WHAT IS REQUIRED: Return each line exactly, from the one that has "1024x444 pixels." through the end of the entries, both ends included. Pictures do not belong.

SUPPLIED ENTRIES:
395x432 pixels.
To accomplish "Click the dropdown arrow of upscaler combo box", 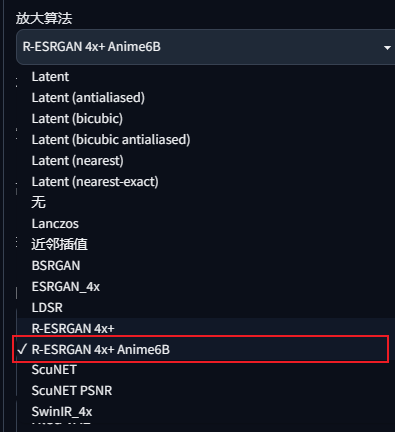I will tap(387, 48).
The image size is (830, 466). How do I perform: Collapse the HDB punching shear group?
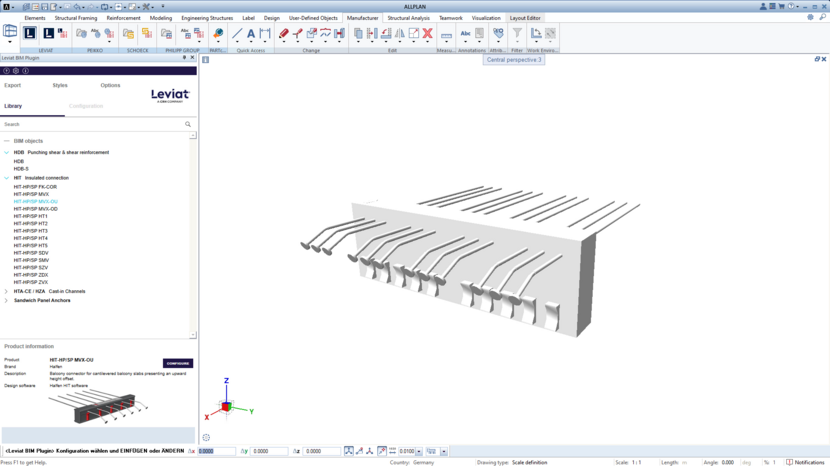[x=6, y=153]
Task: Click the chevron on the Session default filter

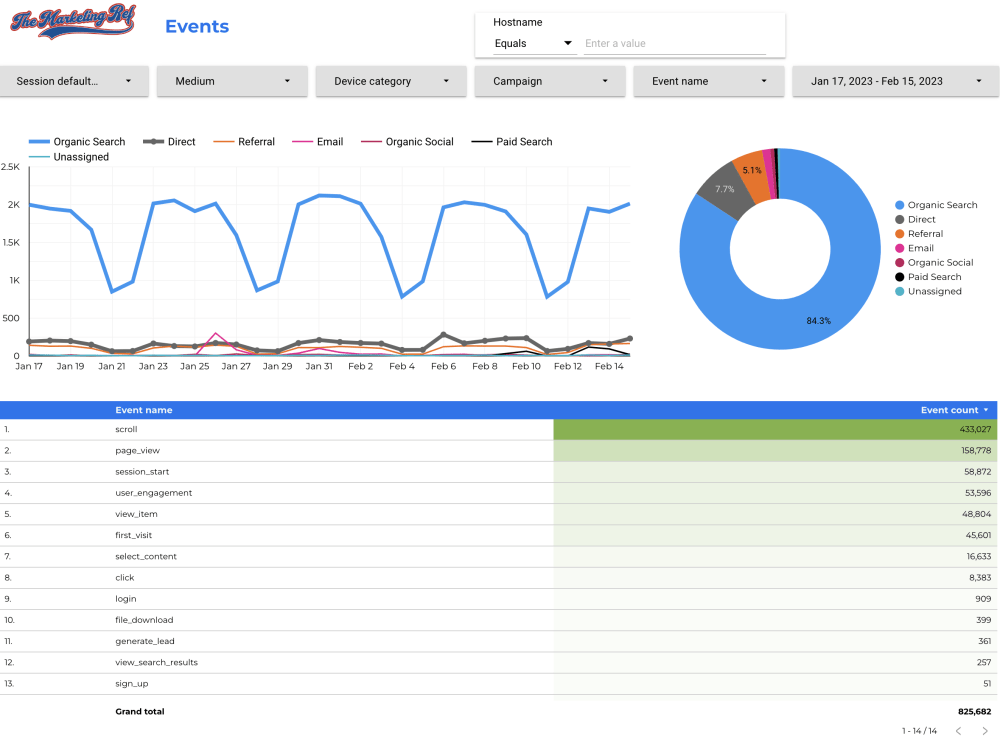Action: pyautogui.click(x=129, y=81)
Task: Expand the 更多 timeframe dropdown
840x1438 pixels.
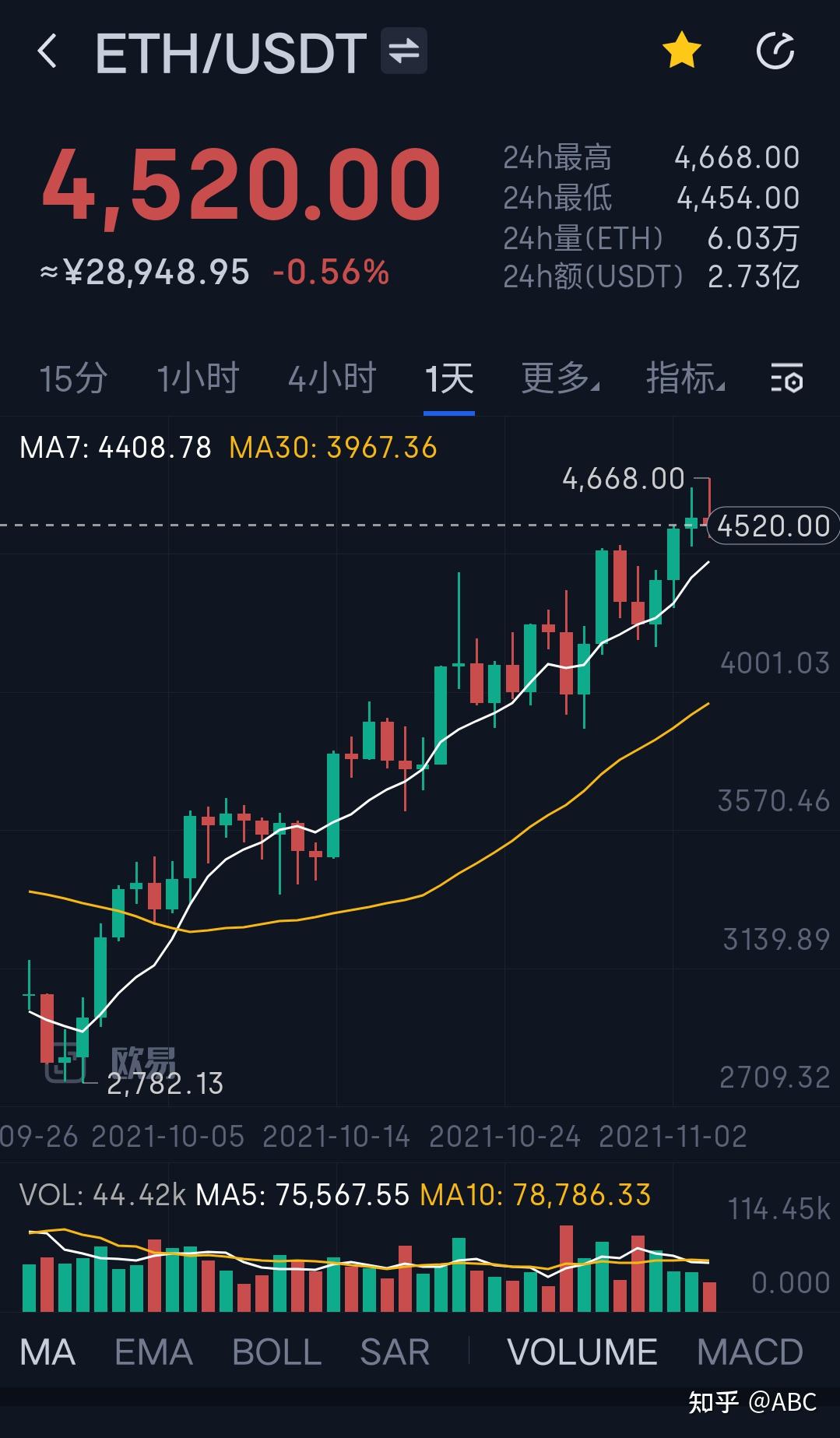Action: tap(557, 380)
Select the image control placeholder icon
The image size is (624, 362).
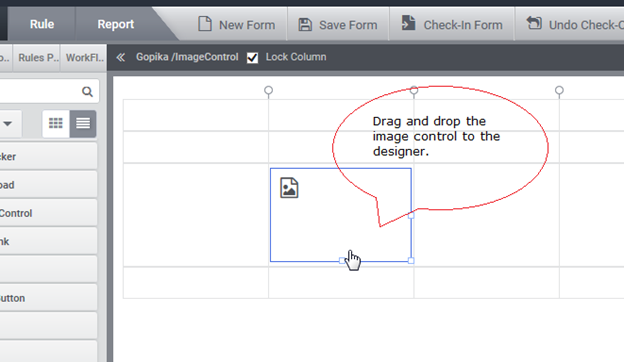(289, 188)
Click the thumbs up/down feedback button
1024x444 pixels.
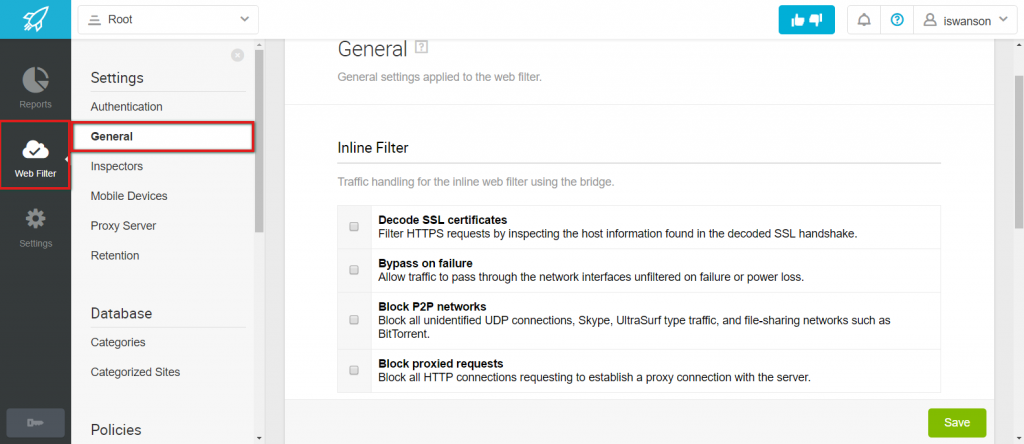[x=807, y=19]
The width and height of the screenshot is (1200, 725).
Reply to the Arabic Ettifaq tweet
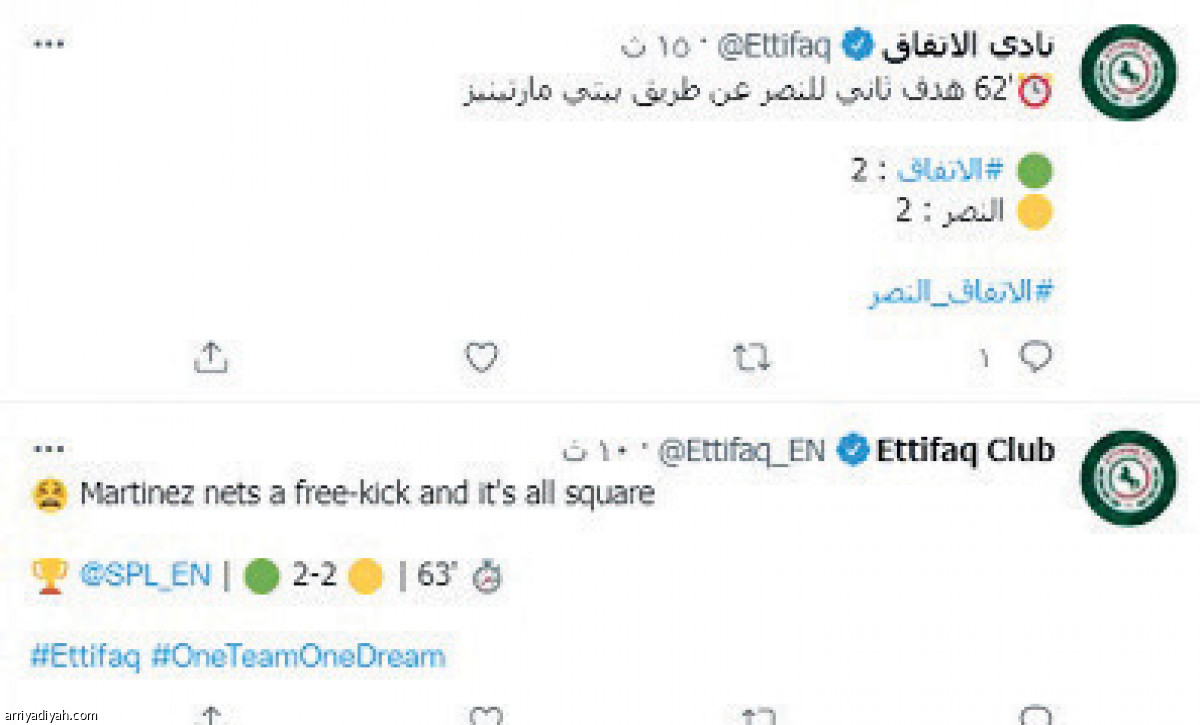[1035, 357]
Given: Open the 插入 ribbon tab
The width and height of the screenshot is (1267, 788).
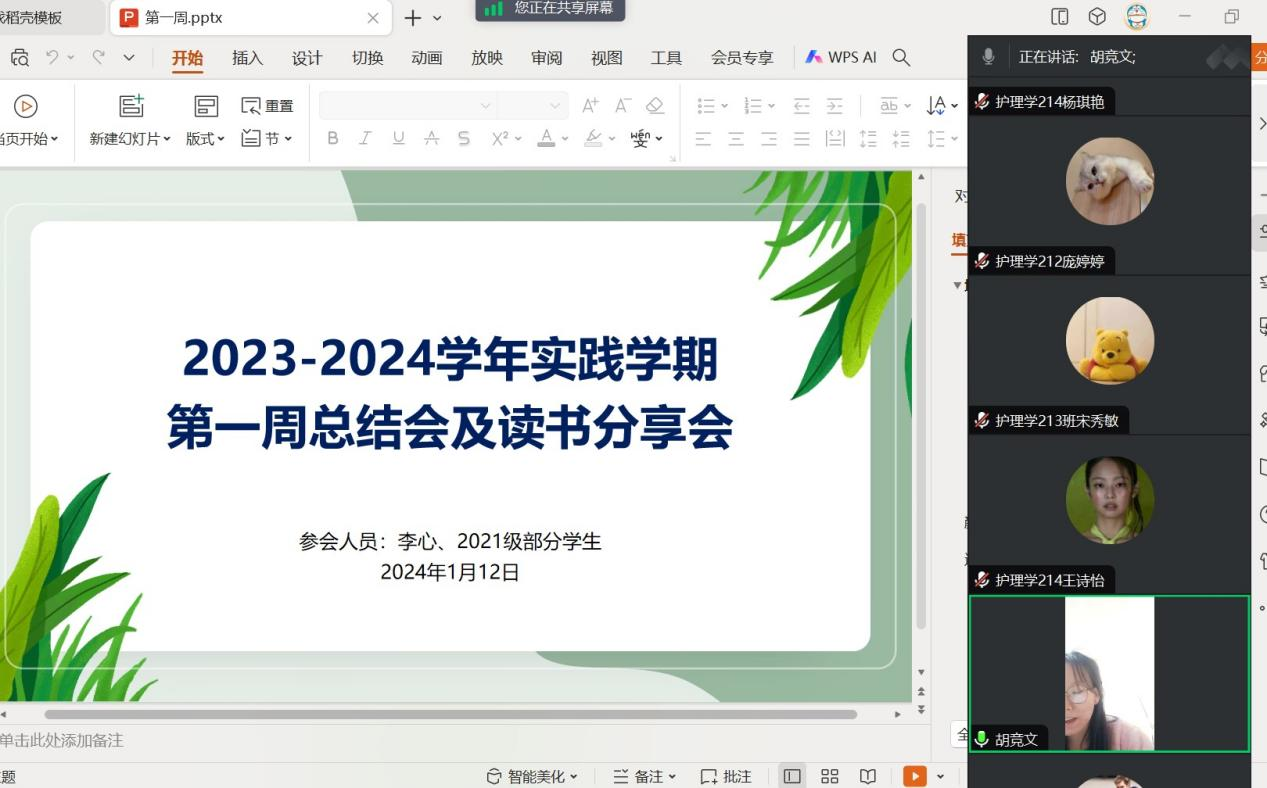Looking at the screenshot, I should [x=247, y=58].
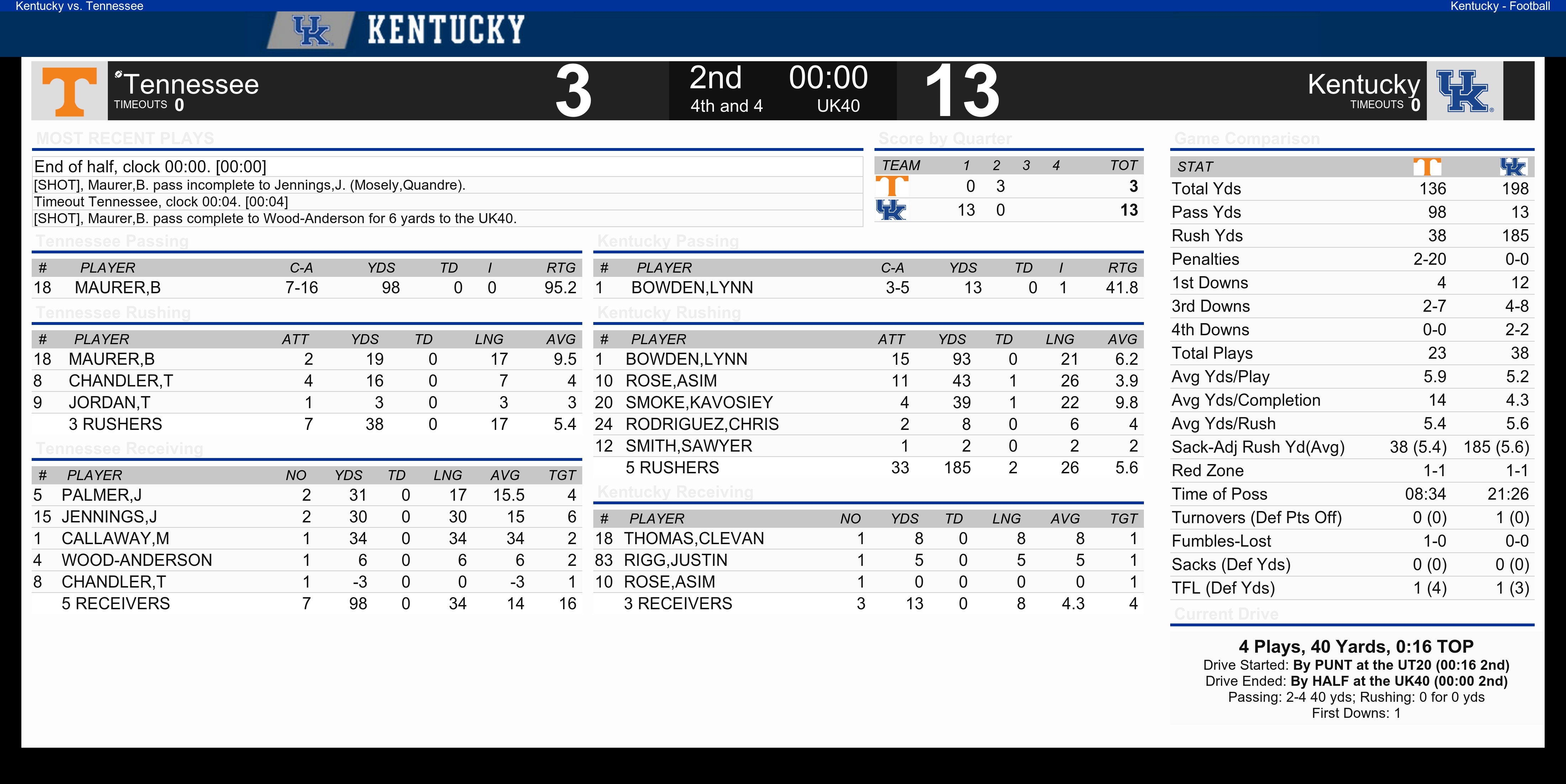Click the 'End of half' play entry
Image resolution: width=1566 pixels, height=784 pixels.
(x=447, y=167)
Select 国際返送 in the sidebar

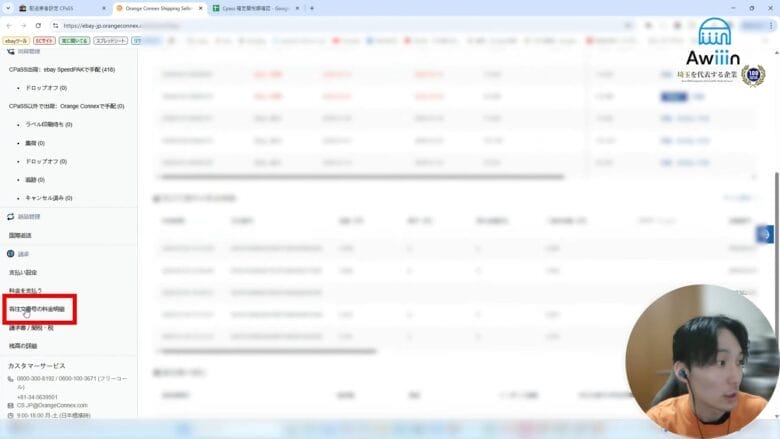23,235
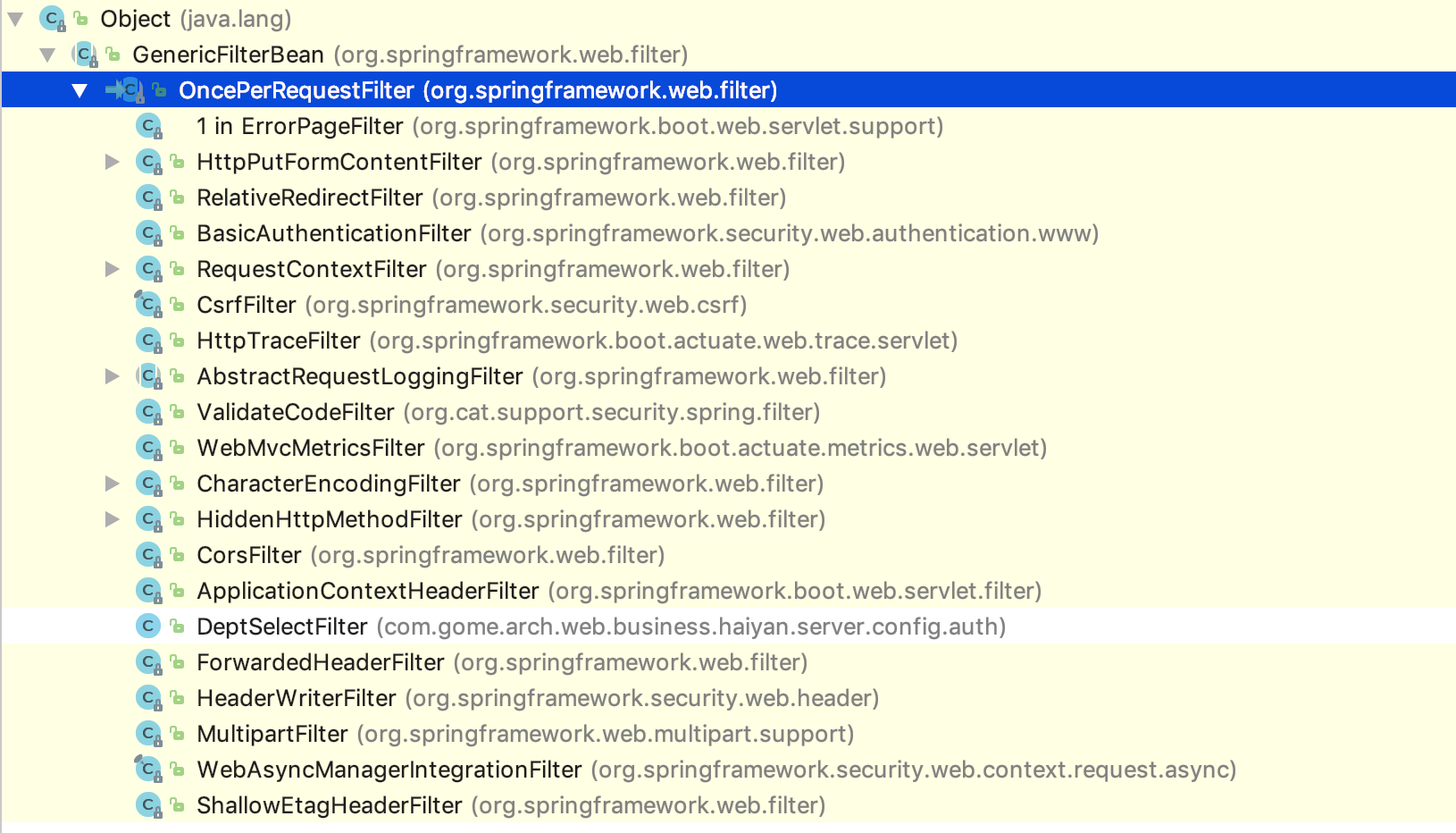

RESPONSE BOX:
1024x444 pixels.
[x=807, y=19]
The width and height of the screenshot is (1200, 725).
Reply to the Arabic Ettifaq tweet
[1035, 357]
Given: Open the 插入 ribbon tab
The width and height of the screenshot is (1267, 788).
Looking at the screenshot, I should [x=247, y=58].
Click the 'End of half' play entry
Image resolution: width=1566 pixels, height=784 pixels.
(x=447, y=167)
Select 国際返送 in the sidebar

23,235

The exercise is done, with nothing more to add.